Quality Indicators and Monitoring
Delivered Dose Verification
The prescribed dose often differs substantially from delivered dose due to:
- Circuit clotting and changes
- Interruptions for procedures/imaging
- Access flow limitations
- Downtime during nursing handovers
Hack #5: Calculate delivered dose daily using the formula: Delivered dose = (Total effluent volume in 24h / body weight in kg) / 24 hours
Document this in the medical record to ensure adequacy and guide prescription adjustments.
Circuit Lifespan
Optimal filter longevity (>48-72 hours) indicates effective anticoagulation, appropriate access, and proper fluid prescription. Frequent clotting (<24 hours) mandates evaluation of:
- Filtration fraction (should be <25%)
- Access flow adequacy (blood flow >150 mL/min)

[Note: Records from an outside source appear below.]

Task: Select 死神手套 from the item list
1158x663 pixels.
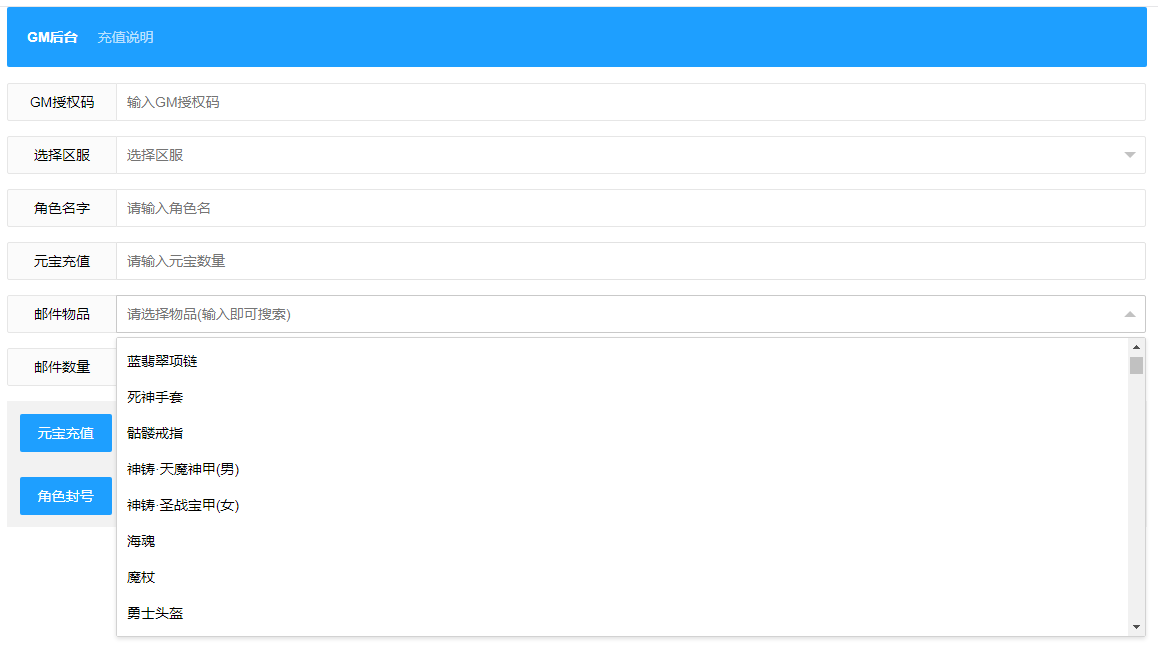Action: (155, 397)
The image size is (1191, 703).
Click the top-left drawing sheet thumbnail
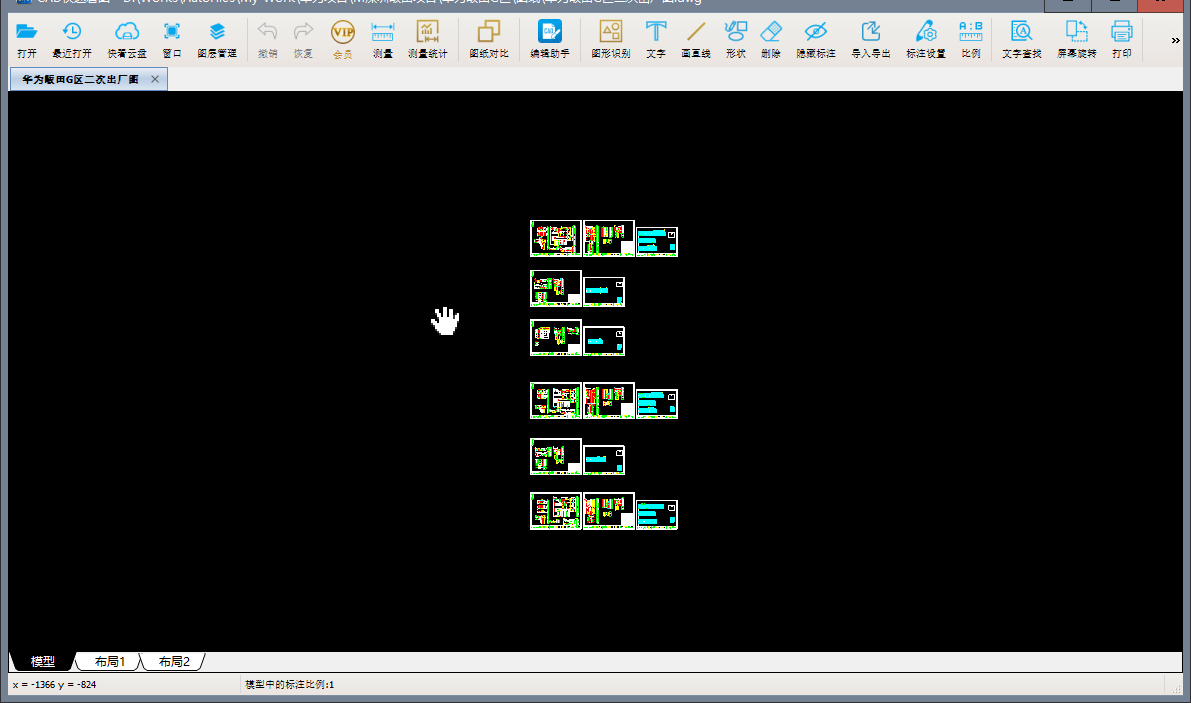[x=555, y=238]
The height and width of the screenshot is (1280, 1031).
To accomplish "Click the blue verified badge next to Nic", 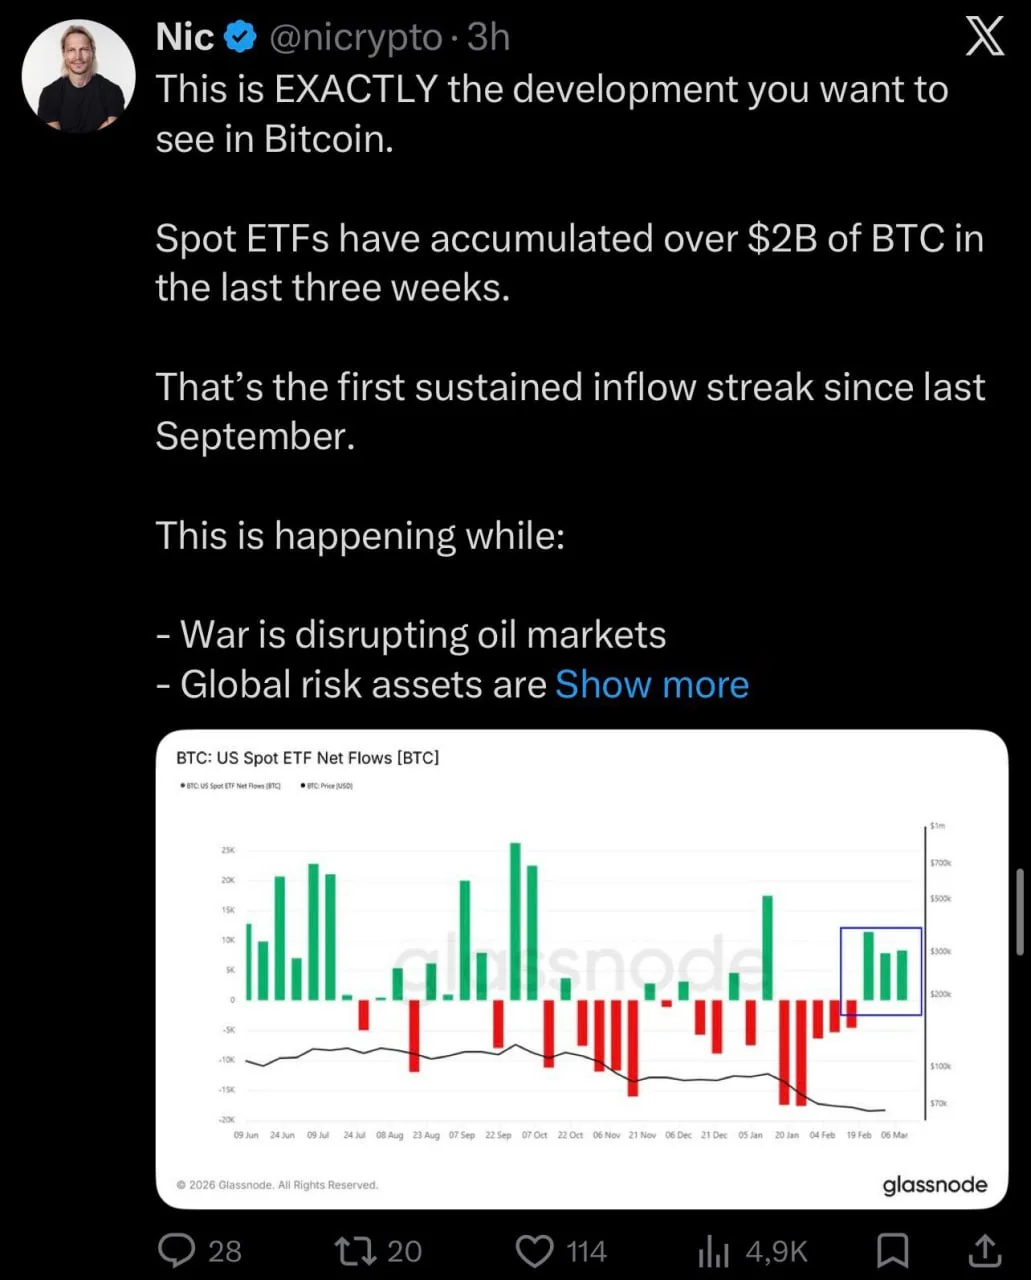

- Anticoagulation efficacy
- Patient prothrombotic state
Emerging Concepts
High-Volume Hemofiltration (HVHF)
HVHF (>50 mL/kg/h) for septic shock has shown promise in small studies for cytokine removal and hemodynamic improvement, but the IVOIRE and EUPHRATES trials failed to demonstrate mortality benefits.[10,19]
Oyster #3: HVHF is resource-intensive, expensive, and unsupported by high-quality evidence for routine sepsis management. Reserve for exceptional circumstances in research protocols.
Hemoadsorption
Cytokine adsorption cartridges (CytoSorb) represent novel adjuncts, though evidence remains limited. The CYTRIS Trial showed no mortality benefit despite reducing IL-6 levels.[20]
Regional Citrate Anticoagulation Considerations
Regional citrate increases the buffering load. With standard citrate (4% trisodium citrate at 3-4 mmol/L blood flow), metabolic alkalosis develops in 20-30% of patients. This necessitates lower bicarbonate replacement fluids (18-22 mmol/L) or calcium-containing fluids with reduced buffer content.[6]
Practical Prescription Framework
Step 1: Choose replacement fluid based on:
- Liver function: Bicarbonate if impaired
- Acid-base status: Standard (32-35 mmol/L) for acidosis, low-bicarbonate (22-25 mmol/L) for alkalosis
- Anticoagulation: Citrate protocols require specific citrate-compatible solutions
Step 2: Calculate dose prescription:
- Standard: 25-30 mL/kg/h (accounting for 15-20% downtime)
- Obese patients: Use adjusted body weight or cap at 3,000 mL/h
- Hypercatabolic: Consider 35-40 mL/kg/h initially
Step 3: Select modality:
- CVVHDF (combined hemodialysis-filtration): Most efficient
- CVVH (hemofiltration): When dialysate unavailable
- Pre- vs post-dilution based on filtration fraction
Step 4: Customize electrolytes:
- Potassium: 0 mmol/L for K+ >6.5, then 2-4 mmol/L
- Phosphate: Supplement to maintain >0.6 mmol/L
- Calcium: Per citrate protocol or 1.5-1.75 mmol/L
Step 5: Monitor and adjust:
- Delivered dose calculation daily
- Electrolytes every 4-6 hours initially, then every 12 hours
- Acid-base status every 12-24 hours
- Circuit lifespan tracking
Conclusion
Replacement fluid selection and dosing represent fundamental yet complex aspects of CRRT prescription. Evidence firmly supports a delivered dose of 20-25 mL/kg/h, achieved through prescriptions of 25-30 mL/kg/h to account for downtime. Bicarbonate-buffered solutions offer advantages over lactate-based alternatives in most patients. Individualization based on body habitus, metabolic status, and specific clinical scenarios optimizes outcomes. Meticulous attention to delivered dose verification, electrolyte management, and acid-base balance distinguishes excellent from adequate CRRT provision. As technology evolves and evidence accumulates, continuous refinement of replacement fluid strategies will further improve outcomes in this vulnerable population.